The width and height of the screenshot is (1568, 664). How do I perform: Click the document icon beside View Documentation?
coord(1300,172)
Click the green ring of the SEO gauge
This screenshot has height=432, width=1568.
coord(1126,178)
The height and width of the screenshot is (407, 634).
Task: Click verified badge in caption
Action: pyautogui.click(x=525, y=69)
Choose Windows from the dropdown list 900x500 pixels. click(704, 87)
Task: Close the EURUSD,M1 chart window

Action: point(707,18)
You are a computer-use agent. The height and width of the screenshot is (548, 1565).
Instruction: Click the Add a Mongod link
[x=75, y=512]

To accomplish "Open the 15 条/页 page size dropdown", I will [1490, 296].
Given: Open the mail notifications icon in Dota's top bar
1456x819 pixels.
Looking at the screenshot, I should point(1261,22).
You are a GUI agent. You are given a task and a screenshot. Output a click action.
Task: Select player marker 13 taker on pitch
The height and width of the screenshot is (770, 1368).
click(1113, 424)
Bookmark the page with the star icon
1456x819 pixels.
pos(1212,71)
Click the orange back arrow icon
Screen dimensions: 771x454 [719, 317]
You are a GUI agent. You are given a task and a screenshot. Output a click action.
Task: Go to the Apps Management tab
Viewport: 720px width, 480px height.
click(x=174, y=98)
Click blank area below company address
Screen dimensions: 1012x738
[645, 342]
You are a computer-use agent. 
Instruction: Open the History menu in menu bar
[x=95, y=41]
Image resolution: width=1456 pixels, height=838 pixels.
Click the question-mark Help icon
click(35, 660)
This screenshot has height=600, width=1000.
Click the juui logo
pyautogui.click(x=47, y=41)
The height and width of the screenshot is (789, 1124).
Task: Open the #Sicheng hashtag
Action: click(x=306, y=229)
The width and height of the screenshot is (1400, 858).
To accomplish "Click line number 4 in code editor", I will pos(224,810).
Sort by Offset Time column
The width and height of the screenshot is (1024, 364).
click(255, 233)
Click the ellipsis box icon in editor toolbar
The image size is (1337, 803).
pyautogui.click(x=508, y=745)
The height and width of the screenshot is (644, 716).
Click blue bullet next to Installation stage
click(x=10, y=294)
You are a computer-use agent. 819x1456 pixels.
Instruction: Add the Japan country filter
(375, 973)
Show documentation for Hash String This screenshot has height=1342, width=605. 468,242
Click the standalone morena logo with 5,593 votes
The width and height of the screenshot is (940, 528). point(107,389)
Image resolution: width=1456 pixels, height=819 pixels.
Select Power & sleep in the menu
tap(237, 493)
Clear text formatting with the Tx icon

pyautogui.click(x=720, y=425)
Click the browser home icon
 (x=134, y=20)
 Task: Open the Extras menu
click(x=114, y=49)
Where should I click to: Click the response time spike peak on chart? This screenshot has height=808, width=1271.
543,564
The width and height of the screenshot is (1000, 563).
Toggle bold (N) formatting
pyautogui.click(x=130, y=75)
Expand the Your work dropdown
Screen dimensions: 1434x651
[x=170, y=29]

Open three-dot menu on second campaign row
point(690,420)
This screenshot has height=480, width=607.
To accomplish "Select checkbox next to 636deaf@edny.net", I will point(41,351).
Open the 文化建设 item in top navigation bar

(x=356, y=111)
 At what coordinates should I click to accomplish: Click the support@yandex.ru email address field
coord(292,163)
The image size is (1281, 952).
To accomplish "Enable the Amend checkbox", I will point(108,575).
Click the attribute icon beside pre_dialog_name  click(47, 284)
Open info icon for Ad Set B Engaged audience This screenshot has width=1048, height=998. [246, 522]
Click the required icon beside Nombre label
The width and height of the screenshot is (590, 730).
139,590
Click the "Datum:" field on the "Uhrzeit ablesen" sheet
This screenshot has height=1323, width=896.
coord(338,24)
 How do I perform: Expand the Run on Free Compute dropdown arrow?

-------------------------

**Set task:**
Format the items as a numbered list, from the first line of the items through the line containing "Looking at the", both included. Leave out blank lines.

**Expected output:**
1. The width and height of the screenshot is (1568, 664). How do I perform: Click the document icon beside View Documentation?
2. coord(1300,172)
3. Click the green ring of the SEO gauge
4. This screenshot has height=432, width=1568.
5. coord(1126,178)
6. The height and width of the screenshot is (407, 634).
7. Task: Click verified badge in caption
8. Action: pyautogui.click(x=525, y=69)
9. Choose Windows from the dropdown list 900x500 pixels. click(704, 87)
10. Task: Close the EURUSD,M1 chart window
11. Action: point(707,18)
12. You are a computer-use agent. The height and width of the screenshot is (548, 1565).
13. Instruction: Click the Add a Mongod link
14. [x=75, y=512]
15. To accomplish "Open the 15 条/页 page size dropdown", I will [1490, 296].
16. Given: Open the mail notifications icon in Dota's top bar
17. 1456x819 pixels.
18. Looking at the screenshot, I should point(1261,22).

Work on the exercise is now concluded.